En mi niñez, junto a las famosas historietas de El Llanero Solitario, Supermán y Tarzán, y otras más serias, como Vidas Ilustres; o los milagros y peripecias de santos que se daba cuenta en Vidas Ejemplares, empezaron a aparecer otro tipo de cómics; su formato era un poco más pequeño, pero lo verdaderamente distinto era el contenido; éste no estaba dedicado a resaltar las aventuras de ningún personaje en particular, sino en narrar cómo gente desprovista y en grave orfandad intentaba construir sus casas, acceder a postas médicas y escuelas y; sin embargo, a la vuelta de la esquina, eran acechados por personajes de rostros opacos, que siempre surgían de la oscuridad, con palos, banderas y piedras. Unos demonios con formas humanas que mitad asustaban y mitad tentaban a los menesterosos. Estos súcubos de la oscuridad no eran otros que los comunistas.
Estas historietas que eran pan para el intelecto no llegaban solas, solían distribuirse gratuitamente junto al refrigerio de dos panes con leche chocolatada que recibíamos de lunes a viernes los niños peruanos que asistíamos a las escuelas públicas. La historieta y el pan era fina cortesía del gobierno estadounidense, (oficialmente llamada, “La Alianza para el Progreso”); digamos que fuimos afortunados: una década anterior miles de niños coreanos conocieron otro tipo de generosidad estadounidense: La Guerra. La misma o más cruenta generosidad que, años después, vivieron o murieron, (según quiera el lector aceptar eufemismos o no) los niños vietnamitas.
El Perú, en ese tiempo era también, —como ahora—, una historieta real: había Congreso, había Minas, había Haciendas y había Cuarteles; y las viñetas iban de allí para aquí, y de allá para acullá; y a falta de héroes, la cosa más o menos quedaba, —como siempre—, entre villanos: ora con frac, smoking, tongo, guantes y escarpines blancos; ora con kepí, charreteras, botas y sables relucientes; los otros peruanos que no cabían dentro de esas viñetas, pero que sí formaban parte importantísima del paisaje natural del país se llamaban y aún son llamados subrepticiamente: indios.
Los que no conocían que los cerros eran templos donde moraban los dioses/Apus, pensaban que los cerros, o sea, —la misma puna— paría junto al ichu: Indios. De allí que la canción criolla, en homenaje a la fauna humana nacional testimoniara que la puna se hizo hombre y de allí propiamente nació el habitante peruano; digo, aquél que nunca llegará a “Esto es guerra” o “Combate” de nuestros días.

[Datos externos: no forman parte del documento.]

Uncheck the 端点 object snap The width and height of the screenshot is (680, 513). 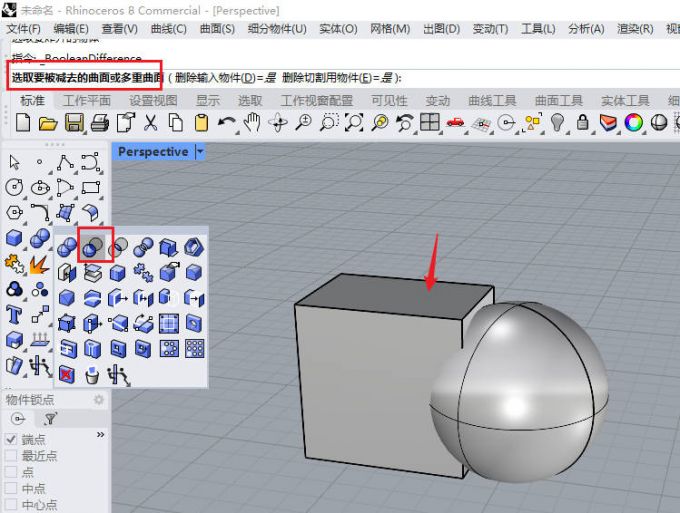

Volviendo al antiguo indio, digo que éste tenía aparte de su vida, muy poco. Carecía de salario, pero sí tenía comida, choza y una tierrita para sus gallinitas y corderos que le prestaba el hacendado; y además, así como hay día del ceviche y del pollo a la brasa, también tenía su día: el 24 de junio, Día del Indio.
Cuando el capitalismo se hizo fábricas, llegó la modernidad del salario y los indios se bajaron en masa a la costa, porque el sueldo, —por muy exiguo que fuere—, era mejor que la esclavitud del yanaconaje; ese fue el verdadero y el primer acoso del campo a la ciudad y la alianza natural de la hoz y el martillo que se dio en estas tierras, mucho antes que se divulgaran en el Perú los libros de Mao, Enver Hoxha, o de la Academia de Ciencias Sociales de la URSS.
Sobre la Hoz y el Martillo, el terrible símbolo del comunismo; o sea, de la alianza de los obreros y los campesinos para derrocar a los patrones, mineros, banqueros y terratenientes, se sabe y se ha abundado más que suficiente. Pero de su opuesto, la alianza de los nombrados en la lista a derrocar, muy poco; quizá porque no tienen un símbolo ni bandera única; su divisa es la religión y la moneda: el dólar, que en Dios confía.
Hoy día ya no caben los cómics; en vez de repartir historietas, han copado la prensa, la radio, la televisión y la iglesia; y ya no dan leche chocolatada con pan; pero desde entonces nos siguen repartiendo casi lo mismo; digo, nos reparten cada cierto tiempo, elecciones, candidatos y mentiras.
Como habrá podido discernir el lector; cada vez que me entero que en el Perú surgen alianzas insólitas para el progreso y desarrollo del país, entre los dueños de las minas y pueblo anónimo, me veo presa de una grave distorsión mental: regreso inmediatamente a mi niñez, a la otra cara de Corea y Vietnam; y esta vez, sin historietas ni pan y mucho menos, sin leche chocolatada.